Soraya Sobreira
soraia.sobreira@jornaldebrasilia.com.br
Dívidas com credores, divórcios, brigas entre parentes, vizinhos, operadoras de telefonia e com o poder público, além de outros problemas pequenos e estressantes. Todas essas questões podem ser resolvidas em audiências de conciliação. A ideia é evitar um conflito das partes interessadas que pode perdurar por anos na Justiça.
Segundo informações do Tribunal de Justiça do Distrito Federal (TJDFT), uma ação ajuizada, quando passa pelo trâmite normal do processo, pode se arrastar por três a cinco anos para ser solucionada. O tempo de uma sessão de conciliação dura em torno de 40 minutos. “A conciliação tem sido vista como uma saída para os tribunais. É uma maneira de evitar o acúmulo de processos de situações que podem ser resolvidas com uma boa conversa das partes”, explica a juíza Luciana Sorrentino, coordenadora do Centro Judiciário de Solução de Conflitos e Cidadania de Brasília (Cejusc).

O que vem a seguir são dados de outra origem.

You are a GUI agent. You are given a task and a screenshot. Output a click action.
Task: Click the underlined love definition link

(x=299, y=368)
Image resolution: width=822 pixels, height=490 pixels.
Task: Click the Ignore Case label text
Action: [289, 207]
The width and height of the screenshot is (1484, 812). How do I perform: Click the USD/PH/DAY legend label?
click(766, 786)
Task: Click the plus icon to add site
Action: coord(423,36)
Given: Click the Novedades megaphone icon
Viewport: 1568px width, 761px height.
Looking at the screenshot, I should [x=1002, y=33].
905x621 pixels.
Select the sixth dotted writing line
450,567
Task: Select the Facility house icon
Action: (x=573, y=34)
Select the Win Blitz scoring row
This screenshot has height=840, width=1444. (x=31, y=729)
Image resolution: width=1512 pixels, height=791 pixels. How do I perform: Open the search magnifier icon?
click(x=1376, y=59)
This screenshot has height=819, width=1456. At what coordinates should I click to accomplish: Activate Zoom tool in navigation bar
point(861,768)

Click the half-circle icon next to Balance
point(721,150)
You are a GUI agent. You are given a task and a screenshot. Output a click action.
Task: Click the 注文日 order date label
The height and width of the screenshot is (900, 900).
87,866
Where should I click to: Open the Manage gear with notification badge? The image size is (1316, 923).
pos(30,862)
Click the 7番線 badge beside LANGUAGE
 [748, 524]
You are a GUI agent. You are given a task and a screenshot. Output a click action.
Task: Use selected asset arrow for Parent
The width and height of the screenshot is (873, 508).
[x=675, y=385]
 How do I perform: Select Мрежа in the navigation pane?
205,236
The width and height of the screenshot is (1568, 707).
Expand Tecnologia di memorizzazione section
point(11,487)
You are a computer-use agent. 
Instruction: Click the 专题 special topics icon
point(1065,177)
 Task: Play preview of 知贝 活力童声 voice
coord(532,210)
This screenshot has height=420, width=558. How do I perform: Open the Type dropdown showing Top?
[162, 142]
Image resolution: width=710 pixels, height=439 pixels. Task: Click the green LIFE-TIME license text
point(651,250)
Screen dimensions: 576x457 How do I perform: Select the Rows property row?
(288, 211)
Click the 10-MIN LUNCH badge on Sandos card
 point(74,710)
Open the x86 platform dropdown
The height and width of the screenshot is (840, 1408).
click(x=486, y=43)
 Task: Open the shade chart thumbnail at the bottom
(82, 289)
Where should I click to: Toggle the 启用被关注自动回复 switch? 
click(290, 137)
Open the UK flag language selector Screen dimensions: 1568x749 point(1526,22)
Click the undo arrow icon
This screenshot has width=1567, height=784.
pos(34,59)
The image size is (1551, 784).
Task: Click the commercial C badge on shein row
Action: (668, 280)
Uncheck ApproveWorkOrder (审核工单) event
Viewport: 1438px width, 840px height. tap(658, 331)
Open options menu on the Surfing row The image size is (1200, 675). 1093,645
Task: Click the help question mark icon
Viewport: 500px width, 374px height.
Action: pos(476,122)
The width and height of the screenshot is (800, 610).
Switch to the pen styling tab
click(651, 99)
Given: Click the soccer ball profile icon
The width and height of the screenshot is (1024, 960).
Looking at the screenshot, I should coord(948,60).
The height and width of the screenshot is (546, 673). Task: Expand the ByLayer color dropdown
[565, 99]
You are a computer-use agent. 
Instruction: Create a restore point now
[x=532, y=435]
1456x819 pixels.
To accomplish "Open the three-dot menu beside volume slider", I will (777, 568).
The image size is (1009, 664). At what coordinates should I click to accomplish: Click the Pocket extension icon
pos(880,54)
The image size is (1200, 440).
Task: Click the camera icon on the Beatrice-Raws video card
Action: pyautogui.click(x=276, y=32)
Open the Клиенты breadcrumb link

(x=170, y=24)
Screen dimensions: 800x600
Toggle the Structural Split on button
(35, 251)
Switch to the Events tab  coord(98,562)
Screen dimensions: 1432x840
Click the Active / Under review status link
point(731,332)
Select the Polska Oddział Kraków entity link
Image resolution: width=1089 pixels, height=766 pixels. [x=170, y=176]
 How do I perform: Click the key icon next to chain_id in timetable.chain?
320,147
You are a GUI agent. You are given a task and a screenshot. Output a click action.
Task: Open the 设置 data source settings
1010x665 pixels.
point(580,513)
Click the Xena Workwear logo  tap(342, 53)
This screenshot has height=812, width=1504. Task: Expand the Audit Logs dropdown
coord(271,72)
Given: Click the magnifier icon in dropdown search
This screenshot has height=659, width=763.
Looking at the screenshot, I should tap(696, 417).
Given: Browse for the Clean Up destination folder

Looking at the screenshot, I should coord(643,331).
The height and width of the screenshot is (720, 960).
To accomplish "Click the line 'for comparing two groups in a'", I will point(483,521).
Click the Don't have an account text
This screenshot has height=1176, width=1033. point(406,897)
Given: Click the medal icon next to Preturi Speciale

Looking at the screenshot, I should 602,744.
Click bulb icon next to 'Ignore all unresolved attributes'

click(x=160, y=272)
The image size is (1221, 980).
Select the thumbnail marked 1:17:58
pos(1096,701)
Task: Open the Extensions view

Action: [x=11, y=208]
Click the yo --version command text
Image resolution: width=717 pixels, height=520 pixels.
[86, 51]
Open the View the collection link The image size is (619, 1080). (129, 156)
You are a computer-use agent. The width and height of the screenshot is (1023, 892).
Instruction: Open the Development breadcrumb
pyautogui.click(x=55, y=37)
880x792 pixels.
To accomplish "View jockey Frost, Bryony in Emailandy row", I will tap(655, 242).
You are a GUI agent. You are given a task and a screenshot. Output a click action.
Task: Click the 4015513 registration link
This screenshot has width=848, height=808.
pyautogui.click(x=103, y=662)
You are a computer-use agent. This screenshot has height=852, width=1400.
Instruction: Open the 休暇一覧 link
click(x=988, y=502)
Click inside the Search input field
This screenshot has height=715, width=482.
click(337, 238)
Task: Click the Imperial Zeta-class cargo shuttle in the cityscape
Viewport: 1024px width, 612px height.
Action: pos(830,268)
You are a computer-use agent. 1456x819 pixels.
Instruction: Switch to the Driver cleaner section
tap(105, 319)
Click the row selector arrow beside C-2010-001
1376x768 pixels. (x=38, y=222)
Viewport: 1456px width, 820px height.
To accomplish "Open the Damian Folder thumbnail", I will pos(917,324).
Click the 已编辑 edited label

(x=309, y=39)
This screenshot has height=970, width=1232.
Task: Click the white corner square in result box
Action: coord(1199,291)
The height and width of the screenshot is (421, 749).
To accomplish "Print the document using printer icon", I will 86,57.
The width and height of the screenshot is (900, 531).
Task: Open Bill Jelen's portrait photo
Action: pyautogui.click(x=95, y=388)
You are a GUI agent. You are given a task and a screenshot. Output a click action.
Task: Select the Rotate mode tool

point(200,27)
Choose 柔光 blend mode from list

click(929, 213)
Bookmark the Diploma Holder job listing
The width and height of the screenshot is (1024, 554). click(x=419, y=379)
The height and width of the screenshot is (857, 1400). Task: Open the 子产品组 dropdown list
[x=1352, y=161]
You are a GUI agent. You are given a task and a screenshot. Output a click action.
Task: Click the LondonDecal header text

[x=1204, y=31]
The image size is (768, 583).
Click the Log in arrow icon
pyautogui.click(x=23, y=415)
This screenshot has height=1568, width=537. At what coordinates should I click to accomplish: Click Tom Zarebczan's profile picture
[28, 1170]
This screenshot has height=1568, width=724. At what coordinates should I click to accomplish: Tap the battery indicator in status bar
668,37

O conciliador tem a função de aproximar e orientar a construção de um acordo. “O conciliador não impõe nada, ele apenas auxilia as partes, intermedia a comunicação. Ele é neutro e imparcial”, conta a supervisora do Cejusc, Marinurze Ribeiro. A relação de ativa participação dos interessados na ação é avaliada como um exercício de cidadania. “Esse procedimento vai além de querer apenas desafogar o Judiciário. É um acordo feito pelas partes interessadas sem qualquer interferência de terceiros. É uma forma de poder exercida pelo cidadão”, explica Marinurze.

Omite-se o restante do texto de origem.